Atravessemos vários séculos e numerosas guerras e ainda hoje o Compendio da Doutrina Social da Igreja de 2004, desenvolve assim a doutrina da guerra justa no capítulo 11, parágrafos 500 a 501:
“Se esta responsabilidade [de manter a paz, fazer a guerra] justifica a posse de meios suficientes para exercer este direito de defesa, os Estados têm ainda a obrigação de fazer todo o possível "para garantir que existam condições de paz, não apenas no seu próprio território, mas em todo o mundo". É importante lembrar que “uma coisa é travar uma guerra de autodefesa; outra é tentar impor a dominação a outra nação. A posse de potencial de guerra não justifica o uso da força para prosseguir objetivos políticos ou militares."
Estas são as doutrinas que continuam em vigor e nas quais todos se baseiam para justificar as suas guerras justas quando ganham.
Para tentar fugir a esse espartilho, Vladimir Lenin vai começar por dizer que as guerras justas compartilham todas a característica de serem de caráter revolucionário:
"Aos trabalhadores russos coube a honra e a sorte de serem os primeiros a iniciar a revolução - a grande e única guerra legítima e justa, a guerra dos oprimidos contra os opressores".
Ao definir estas duas categorias opostas em termos de classe, Lenin evitou a interpretação mais comum de considerar uma guerra defensiva como justa ("quem deu o primeiro tiro?"). Pelo que o lado que iniciasse as agressões ou o que tivesse uma razão de queixa ou qualquer outro fator comumente considerado como causa de guerra, não importava.
Para ele era claro que se um lado estivesse a ser oprimido pelo outro, a guerra contra o opressor seria sempre, por definição, uma guerra defensiva.

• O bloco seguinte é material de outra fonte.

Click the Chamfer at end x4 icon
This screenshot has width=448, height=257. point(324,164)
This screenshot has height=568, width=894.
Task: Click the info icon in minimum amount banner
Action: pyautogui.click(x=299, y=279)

Qualquer guerra em que não se verificasse essa dualidade de oprimido e opressor seria sempre uma guerra reacionária, injusta, na qual os oprimidos efetivamente lutam para proteger os seus próprios opressores:
" Imaginem uma guerra entre um senhor de 100 escravos contra um senhor de 200 escravos por uma distribuição mais "justa" de escravos. Claramente, a aplicação do termo guerra "defensiva", ou guerra "para defesa da pátria" seria historicamente falso, e na prática seria um puro engano do povo, dos filisteus, dos ignorantes, pelos astutos senhores de escravos. É desta forma que a burguesia imperialista de hoje engana os povos por meio da "ideologia nacional" e do termo "defesa da pátria" na atual guerra entre senhores de escravos para fortalecer a escravidão."
A cortina foi entreaberta, mas a peça continua a mesma. Recordemos, por exemplo, a recente guerra entre dois países ditos comunistas, a China e o Vietname: quem é o opressor e quem é o oprimido?
A teoria da guerra justa não apareceu para evitar a guerra, mas sim para que a guerra se efetuasse segundo as condições estabelecidas pelos potenciais vencedores.
Pelo que no mundo em que vivemos até pode acontecer que a “guerra justa” acabe por nos conduzir a uma “guerra nuclear”, mas que será certamente “justa”, na qual todos acabaremos por morrer cheios de razão.